§ **TASK ITEM**
Using the data below, restate exactly every line from the one with "This screenshot has" up to and including the one with "Given: Open the Privacy Policy link". No picture belongs in it.

§ **PROVIDED MATERIAL**
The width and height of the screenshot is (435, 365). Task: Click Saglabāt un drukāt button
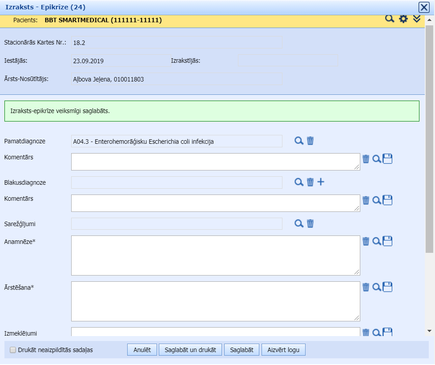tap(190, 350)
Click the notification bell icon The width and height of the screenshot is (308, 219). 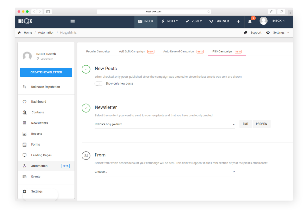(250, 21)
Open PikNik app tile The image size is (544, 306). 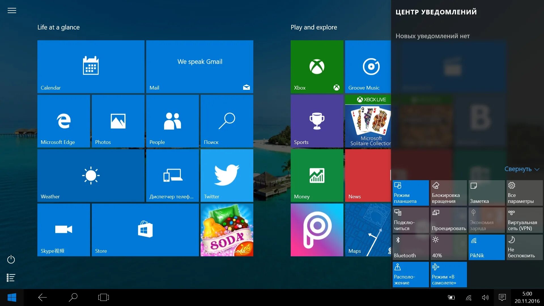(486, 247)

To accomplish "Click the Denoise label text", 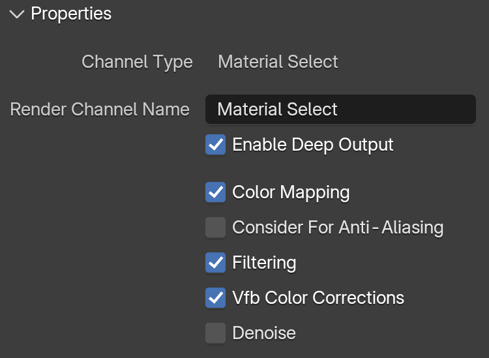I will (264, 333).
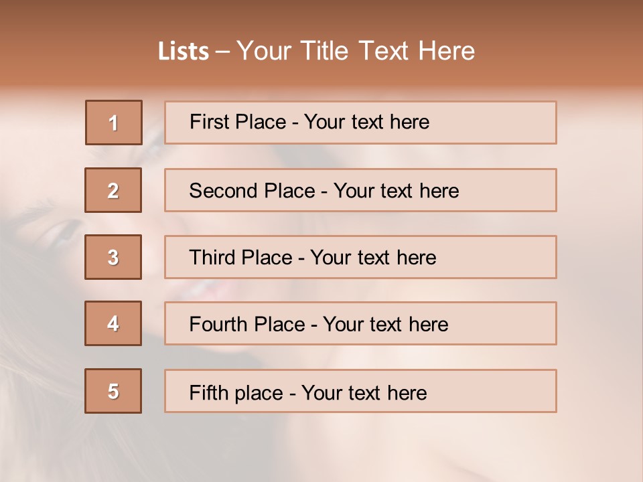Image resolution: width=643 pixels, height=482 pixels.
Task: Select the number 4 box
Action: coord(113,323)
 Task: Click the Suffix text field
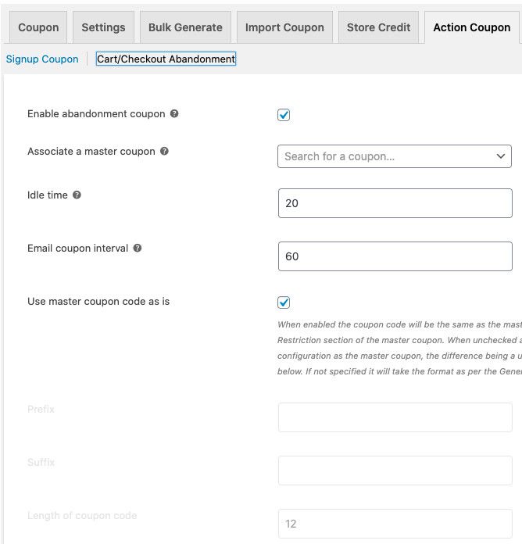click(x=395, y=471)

* * *

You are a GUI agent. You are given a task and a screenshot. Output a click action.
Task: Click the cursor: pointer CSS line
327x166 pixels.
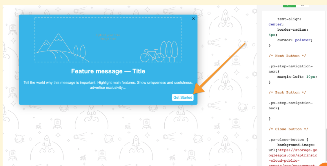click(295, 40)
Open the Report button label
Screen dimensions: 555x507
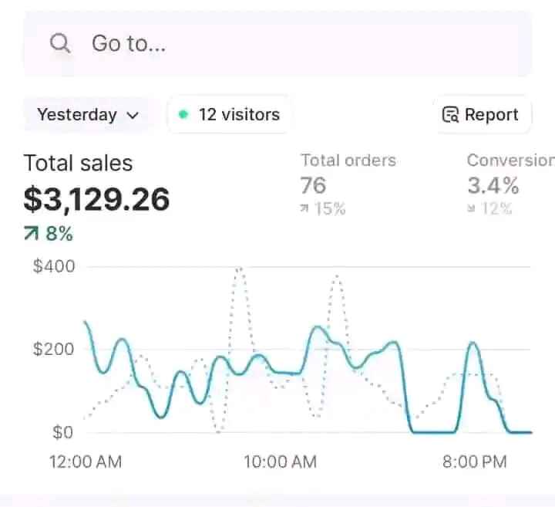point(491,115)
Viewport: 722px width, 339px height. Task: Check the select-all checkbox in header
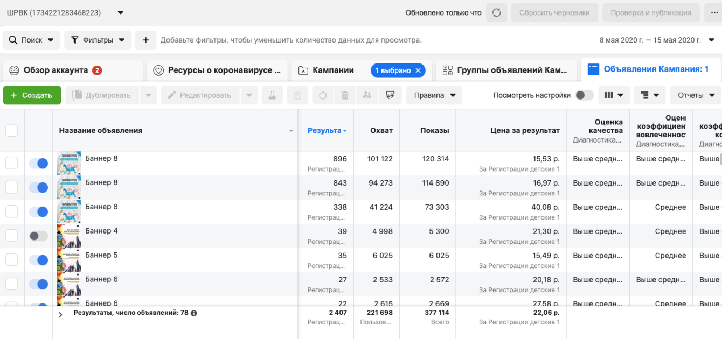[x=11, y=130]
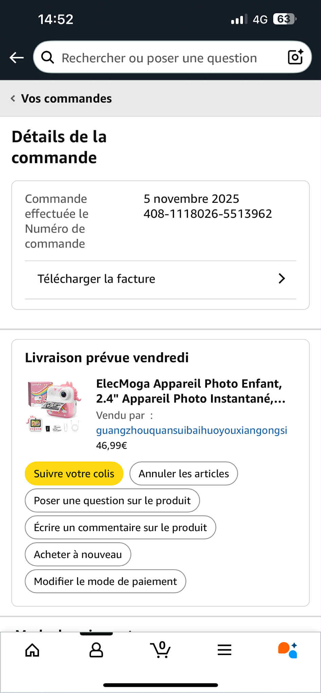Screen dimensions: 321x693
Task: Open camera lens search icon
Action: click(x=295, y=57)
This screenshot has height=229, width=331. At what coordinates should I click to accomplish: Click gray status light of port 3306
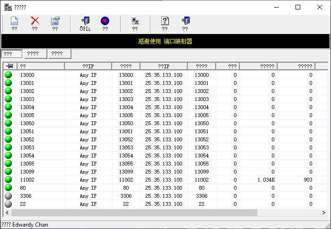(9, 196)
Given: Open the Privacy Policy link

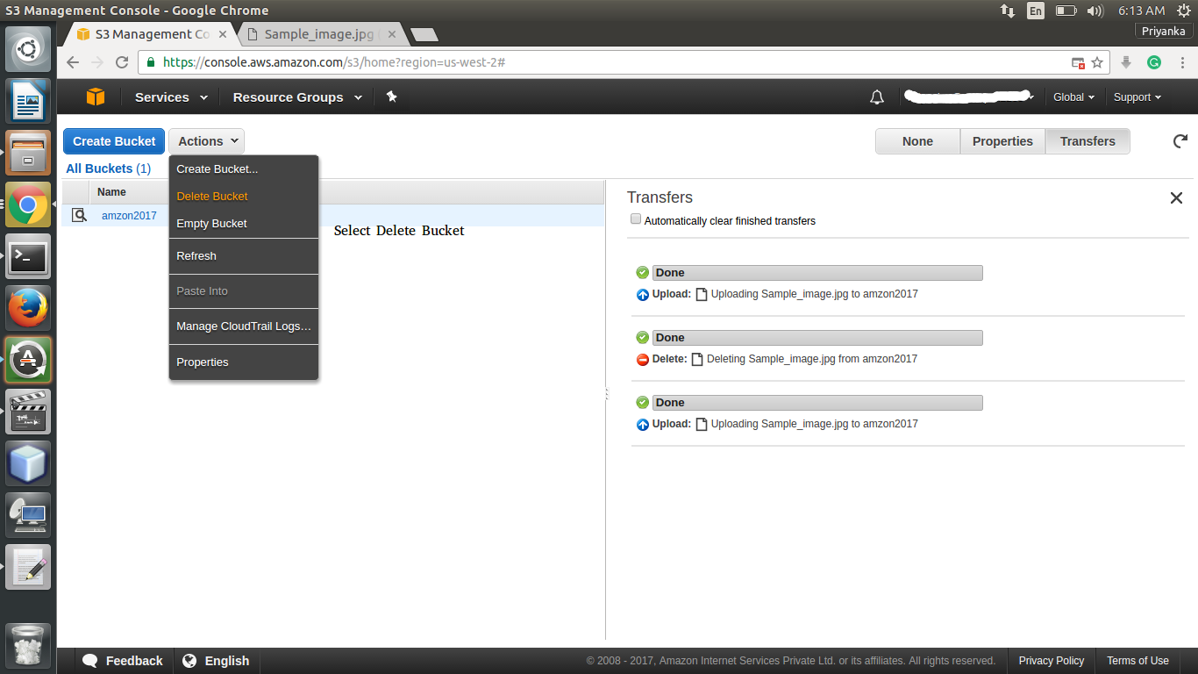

---

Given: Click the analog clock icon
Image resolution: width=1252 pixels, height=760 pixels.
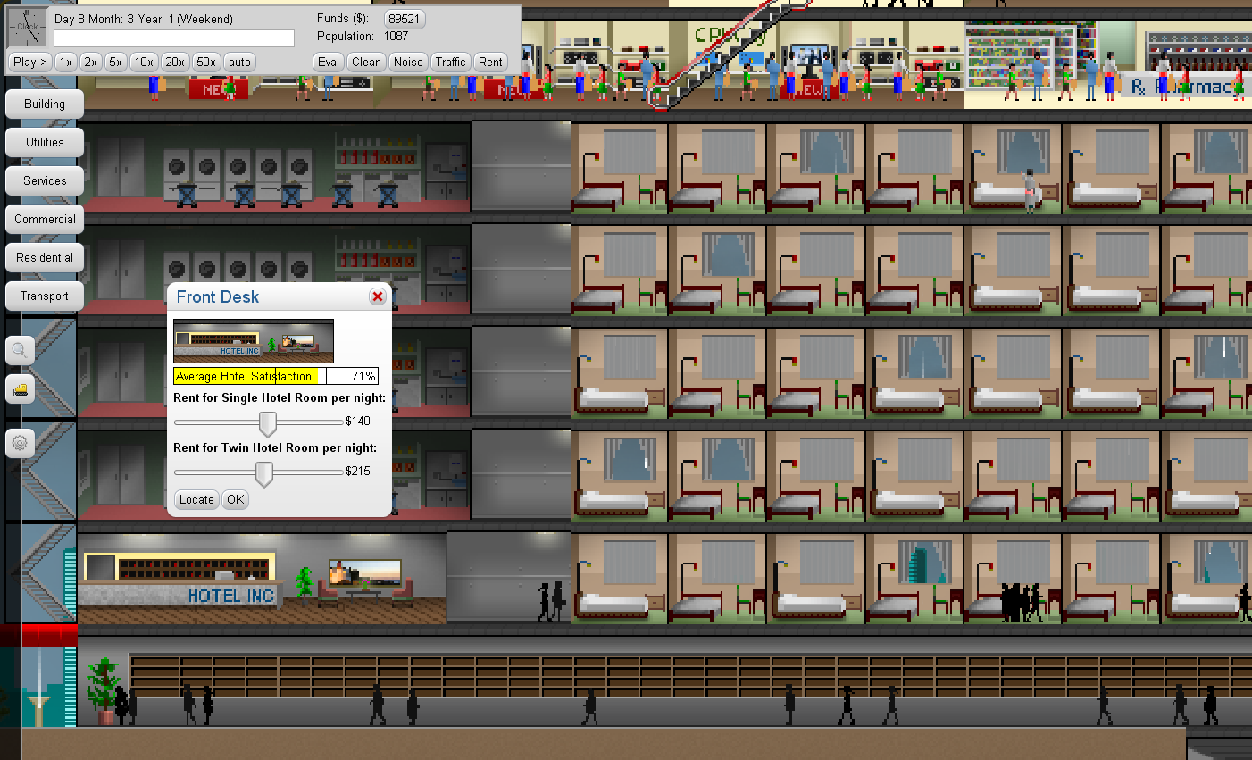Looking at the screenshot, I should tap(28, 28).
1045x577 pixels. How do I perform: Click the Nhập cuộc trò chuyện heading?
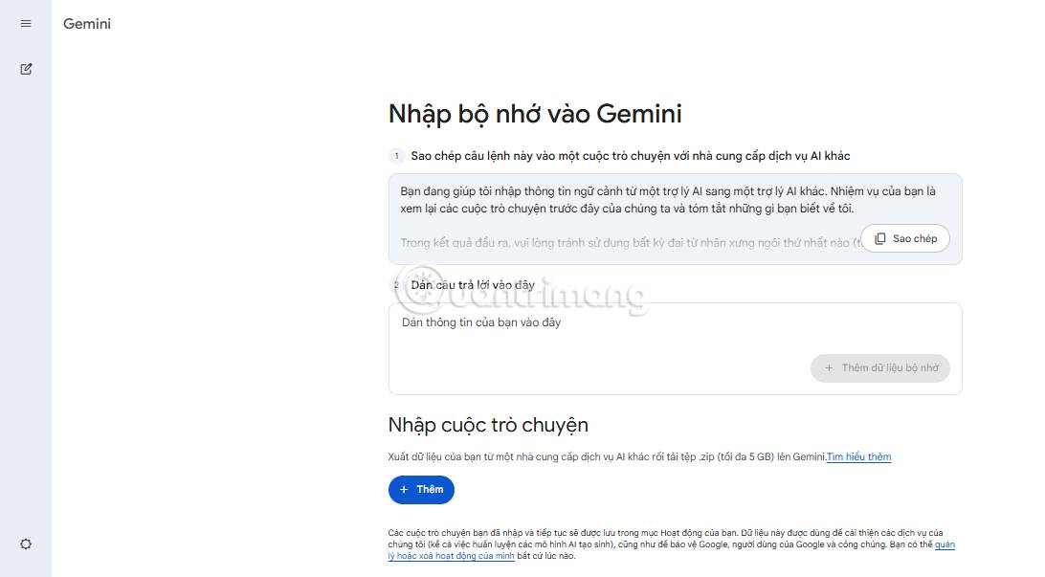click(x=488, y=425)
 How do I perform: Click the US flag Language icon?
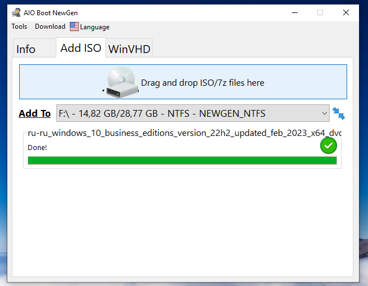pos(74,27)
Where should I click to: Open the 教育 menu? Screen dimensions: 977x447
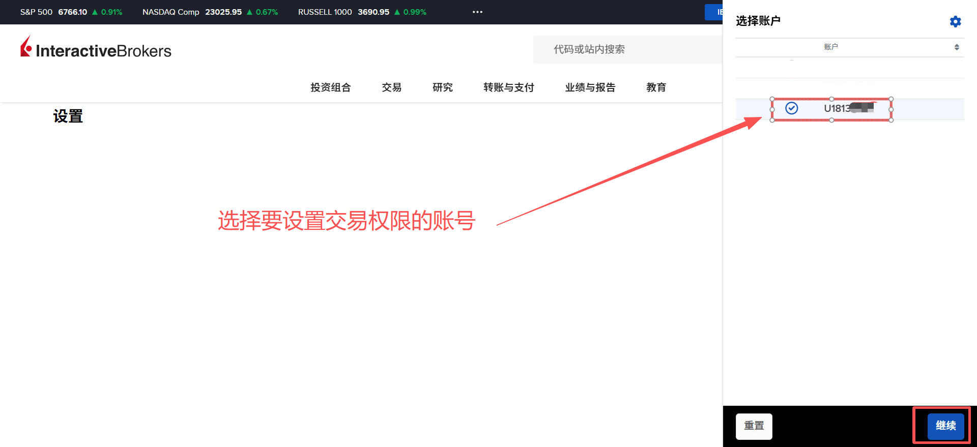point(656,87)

§ **RESPONSE**
This screenshot has height=229, width=331. At what coordinates should I click to accomplish: Click gray status light of port 3306
(9, 196)
Given: Open the Privacy Policy link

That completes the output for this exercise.